Venerdi, ad Hebron, Micheline Calmy-Rey ha visitato il monumento alla memoria di Catherine Berruex e del suo collega turco. Secondo la TIPH, i due sono stati assassinati da tre attivisti palestinesi.

Non si conoscono ancora le ragioni di questo gesto efferato. Due degli attivisti sono stati uccisi dall’esercito israeliano.
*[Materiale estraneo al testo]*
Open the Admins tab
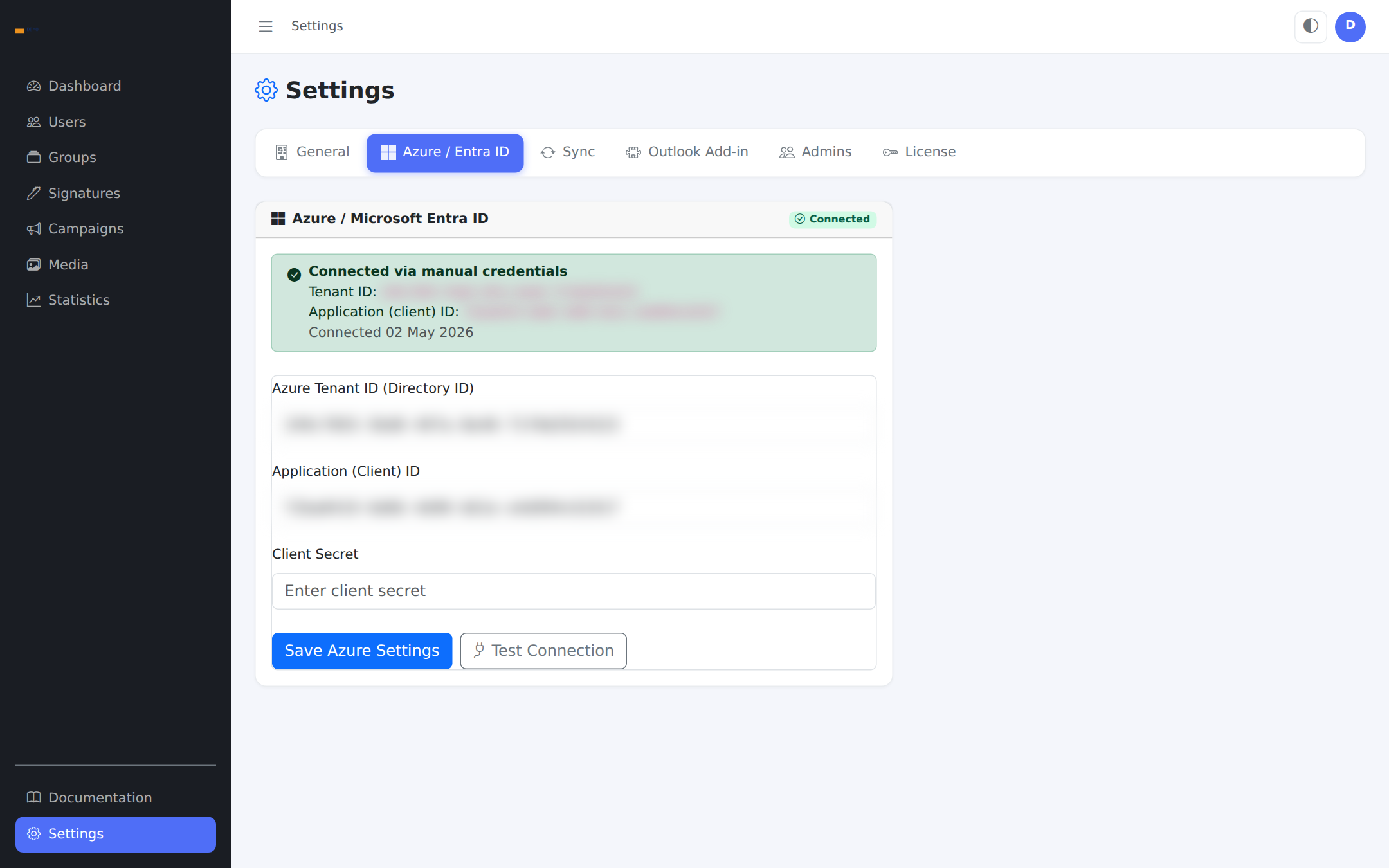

Il terzo è stato condannato dai tribunali israeliani e si trova attualmente in prigione.

Alcuni mandati del TIPH:
– creare un’atmosfera di sicurezza in seno alla popolazione palestinese di Hebron;
– migliorare la stabilità e la situazione dei Palestinesi;
– promuovere lo sviluppo economico della regione;
– coordinare le attività fra le autorità israeliane e quelle palestinesi.

Il 25 febbraio 1994, un venerdì di preghiera, il colono israeliano Baruch Goldstein apre il fuoco nella moschea di Abraham, uccidendo più di 50 persone.
La risoluzione 904 dell’ONU condanna duramente questo massacro e chiede di rafforzare la presenza internazionale a Hebron.
La missione di osservazione internazionale a Hebron (TIPH) è nata in seguito a una serie di negoziati condotti, fra il 1994 e il 1997, fra l’Organizzazione per la liberazione della Palestina (OLP) e Israele.
Fanno parte della TIPH: Norvegia, Italia, Danimarca, Svezia, Turchia e Svizzera. I suoi membri si occupano della missione civile di osservazione ad ovest della città.